Junto comigo, na sala de espera do hospital havia um senhor que iria operar o joelho, primeira anestesia geral da vida daquele homem. Eu, com supostamente metade de sua idade celebrava meu quinto aniversário dessa anestesia que simula muito bem a morte, a força entrega de quem resiste em querer viver. Ele estava muito nervoso com a demora, com o atraso de seu procedimento. Ali como eu imaginava ganhar em experiência, lhe disse: “se preocupe quando o hospital avaliar que não possas esperar, que não tenhas mais tempo. Quanto mais esperas, teu caso se mostra mais brando do que dessa gente que tem má sorte na saúde.” Ele me respondeu que essa mania de ver copo meio vazio sempre o fizera mal. Só que vinha coisas ruins na cabeça.
Me pus a pensar no copo meio vazio, respirando fundo o ar aromatizado de drama que certamente colocam em cada hospital. Pois quem esta em hospital, esta com o copo meio vazio. Vazio de palavra, de fantasia, de imaginação, de história.
Tua vida é o bocado de exames que carregas nas mãos. Teu histórico é se tens alergias, hipertensão, diabetes, depressão. Teu tipo sanguíneo é o mais próximo que você chega sobre o significado dessa palavra. Tua roupa é um uniforme, pouco digno por sinal. Sim, teu corpo esta quase reduzido a copo vazio, puro corpo, pura matéria.
No andar do hospital contava também a maternidade, o choro de cada bebê que nascia lembrava o milagre da vida. Mas era também aquele choro que remetia ao desamparo que esquecemos desde tão cedo. O trabalho de nos encher o corpo com palavra e alegria, entusiasmada recepção. Tanta história desde a descoberta da gestação e tantas outras por vir. Não poderia ser choro de medo, mas de alegria, de quem goza de um copo cheio, que pode ser passado de mão em mão para que todos possam degustar a maravilha que é um por vir, uma história que se inicia.
Mas hospital é lugar de sofrência, nascença e também de renascença, mesmo com diferentes anestesias. É aposta de vida nova de quem já tinha desaprendido que a vida podia ser melhor. Embora rodeado dessa atmosfera de mal aventurados, esquecemos que na sala de emergência existe um sopro de vida, existe um resgate daquilo que se perdeu, um desejo de resistir a ser copo vazio.

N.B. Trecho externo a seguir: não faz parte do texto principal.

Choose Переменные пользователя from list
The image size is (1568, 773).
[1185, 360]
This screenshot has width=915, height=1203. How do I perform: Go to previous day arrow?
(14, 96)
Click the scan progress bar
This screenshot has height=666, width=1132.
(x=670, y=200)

Mesmo os desafortunados que não podem esperar, desejam tornar-se novamente o milagre da vida. Recuperar-se é colar os cacos, é humanizar-se aos poucos, é encher-se novamente ali onde as palavras são rasas. A recuperação é mais que a certeza da sobrevivência, é tornar-se você novamente, tempo mais trabalhoso esse de se encontrar dentro de si próprio, sabendo que vais te encontrar diferente do que eras.